After losing parts of two fingers in a work accident 16 years ago, José Alvarado receives two fingernail tattoos at Eternal Ink Tattoo Studio on Nov. 20, 2019, in Hecker, Ill. PHOTO/Michael B. Thomas for Kaiser Health News

Following an injury or surgery, patients are often left with scars or skin discoloration. Tattoo artists want to help.

The first fingernail tattoo started off as a joke by a man who lost the tips of two fingers in a construction accident in 2018.

But that shifted after Eric Catalano, an auto finance manager turned tattoo artist, finished with his needle.

“The mood changed in here,” Catalano recalled as he stood in his Eternal Ink Tattoo Studio. “Everything turned from funny to wow.”

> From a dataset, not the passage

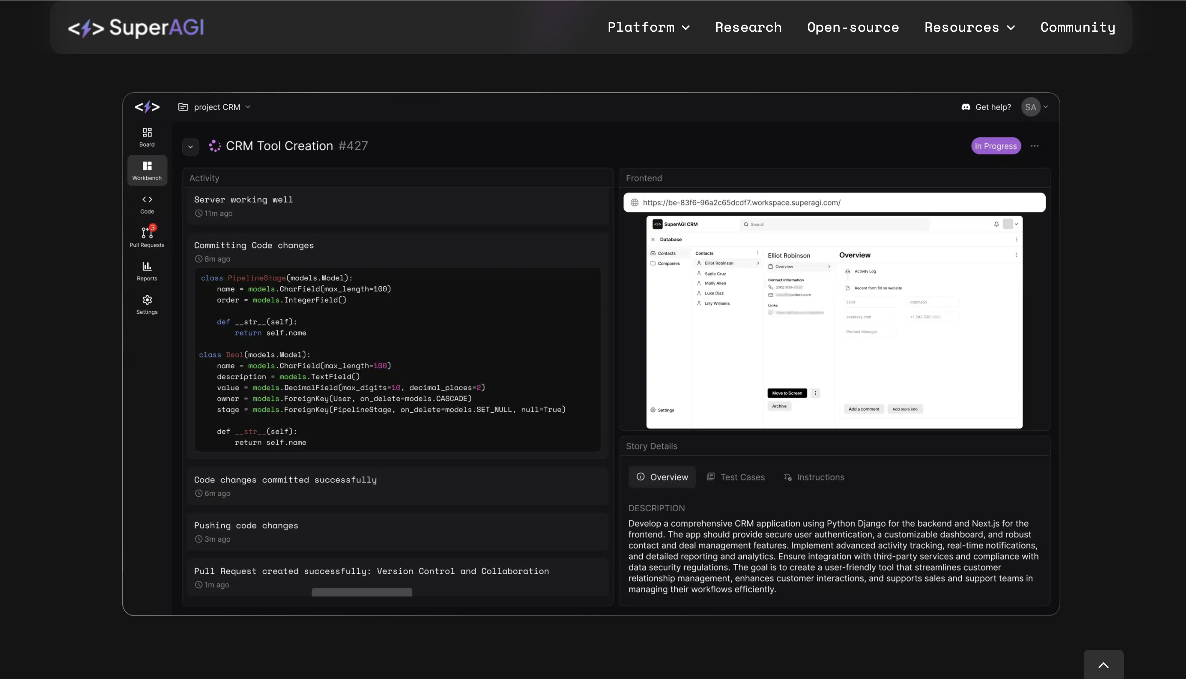Open the Reports chart icon
The image size is (1186, 679).
pos(147,266)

When Catalano posted a photo of the inked fingernails online last January, he thought maybe 300 people would like the realistic tattoo. He had no idea the image would be viewed by millions of people around the world. Even “Ripley’s Believe It or Not!” tracked him down to feature the viral tattoo: a pair of fingernails that looked so real no one could believe their eyes.

The viral photo pushed Catalano, 39, further into the world of paramedical tattooing. Now people with life-altering scars come from as far as Ireland to visit Catalano’s tattoo shop in this rural village about 30 miles outside St. Louis. They enter Eternal Ink looking for the healing touch they saw online. With flesh-toned ink and a needle, Catalano makes his clients feel whole again with an art form and industry that picks up where doctors leave off.

Catalano is known for his talent with intricate fingernails and filling in the blanks left empty by accidents or surgeries, but other paramedical tattoo artists also are trying out flesh-toned pigments to camouflage imperfections, scars, and discolorations for all skin colors.